_WORK TO BE COMPLETED:_
According to the account of the Stormont House Rules event below, what is the name of the companion play written for the 1916 Easter Rising centenary?
### PROVIDED PASSAGE ###
4th February 2016, Duncairn Arts Centre
Anyone who has grown up in Northern Ireland is no stranger to political debate, so when Thursday night’s event confronted head-on this well-known method of getting the point across, it was always going to be intriguing.
The setting for the evening was the Duncairn Centre in North Belfast, a welcoming space, purpose built to share art and culture, making them accessible to the local community. The proceedings: a dramatised debate on the Easter Rising and The Proclamation it was centred around. The questions: what part does our past play in our present and how do we best acknowledge its impact?
Stormont House Rules was written by the writer and historian, Philip Orr for the centenary of the 1916 Easter Rising, along with a companion play, Halfway House. As he introduced the drama, he advised us to think about whether debate can truly promote reconciliation, to what extent the past should be honoured, and how our use of language can dictate the outcome of a situation.
The play takes the form of a political debate between a Unionist politician and a Republican politician, both of whom see the events of 100 years ago in very different lights. They passionately debated the contents of The Proclamation andThe Ulster Covenant, the situation of Ireland before, during and after British rule and the events surrounding the Great War, during which many Irishmen fought for Britain.
The language was emotive; it was about sacrifice and liberty and equality and persecution and toil. The opponents conveyed their sides of the argument with only vague regard for what the other was saying, responding to it with a resolute mindset: what was said by the adversary was there to be contradicted.
After 45 minutes of back and forward debate, it was the turn of the audience. With the people around us, we discussed whether debate was the best way to deal with our history, and if not, what were the alternatives? Many in the crowd felt that this was a well-timed piece, wondering if we would see this debate played out in Stormont during this centenary year. There was much discussion about reconciliation, one audience member suggesting that we need to stop trying to reconcile the irreconcilable and accept that while there are issues that can never be reconciled, that doesn’t mean that individuals cannot be reconciled.
There was some disagreement on the usefulness of debate about history, some feeling that dragging up the past would never resolve a thing, others feeling that the mythology of the past was what caused the damage and that it therefore needed to be discussed.
One thing is for certain: if the purpose of Stormont House Rules was to spark rich and meaningful discussion, it succeeded in its goal.
### INPUT DATA ###
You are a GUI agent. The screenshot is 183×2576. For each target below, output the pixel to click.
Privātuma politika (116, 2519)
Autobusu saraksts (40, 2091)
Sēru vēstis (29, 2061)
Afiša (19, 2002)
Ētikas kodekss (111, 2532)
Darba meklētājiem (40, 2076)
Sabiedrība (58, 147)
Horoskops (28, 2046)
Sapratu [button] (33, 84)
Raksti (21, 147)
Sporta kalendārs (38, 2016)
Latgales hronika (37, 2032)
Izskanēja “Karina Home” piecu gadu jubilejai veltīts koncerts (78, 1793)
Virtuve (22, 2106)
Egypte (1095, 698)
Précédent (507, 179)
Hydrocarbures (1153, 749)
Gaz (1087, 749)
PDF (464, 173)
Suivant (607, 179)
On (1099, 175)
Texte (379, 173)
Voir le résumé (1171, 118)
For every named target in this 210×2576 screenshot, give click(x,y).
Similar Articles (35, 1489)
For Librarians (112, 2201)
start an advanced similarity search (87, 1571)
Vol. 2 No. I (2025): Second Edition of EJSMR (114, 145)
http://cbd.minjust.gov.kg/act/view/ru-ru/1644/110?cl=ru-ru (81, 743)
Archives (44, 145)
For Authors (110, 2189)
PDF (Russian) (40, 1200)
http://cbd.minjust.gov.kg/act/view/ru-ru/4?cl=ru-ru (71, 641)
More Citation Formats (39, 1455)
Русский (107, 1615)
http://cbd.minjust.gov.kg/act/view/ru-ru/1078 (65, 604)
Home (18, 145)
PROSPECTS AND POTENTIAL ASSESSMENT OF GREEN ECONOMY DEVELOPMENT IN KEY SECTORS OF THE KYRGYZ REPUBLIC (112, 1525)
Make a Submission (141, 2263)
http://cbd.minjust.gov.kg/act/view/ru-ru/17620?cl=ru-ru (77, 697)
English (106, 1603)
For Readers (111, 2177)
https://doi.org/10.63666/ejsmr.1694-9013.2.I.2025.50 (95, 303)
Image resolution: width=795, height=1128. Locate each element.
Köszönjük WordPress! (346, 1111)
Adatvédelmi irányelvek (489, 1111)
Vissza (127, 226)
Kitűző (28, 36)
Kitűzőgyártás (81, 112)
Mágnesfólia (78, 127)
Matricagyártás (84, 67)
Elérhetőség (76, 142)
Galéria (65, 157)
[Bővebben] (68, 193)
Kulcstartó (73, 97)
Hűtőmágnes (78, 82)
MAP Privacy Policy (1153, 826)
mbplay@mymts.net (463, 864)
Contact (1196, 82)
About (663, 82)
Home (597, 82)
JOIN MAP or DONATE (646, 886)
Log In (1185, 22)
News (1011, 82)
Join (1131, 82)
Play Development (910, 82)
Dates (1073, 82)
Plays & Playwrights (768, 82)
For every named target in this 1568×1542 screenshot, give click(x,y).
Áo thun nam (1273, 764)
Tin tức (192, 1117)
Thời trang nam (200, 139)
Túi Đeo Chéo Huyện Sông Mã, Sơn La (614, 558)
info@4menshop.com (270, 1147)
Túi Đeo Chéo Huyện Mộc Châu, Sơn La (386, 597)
###
_RESULT OF THE TASK:_
Halfway House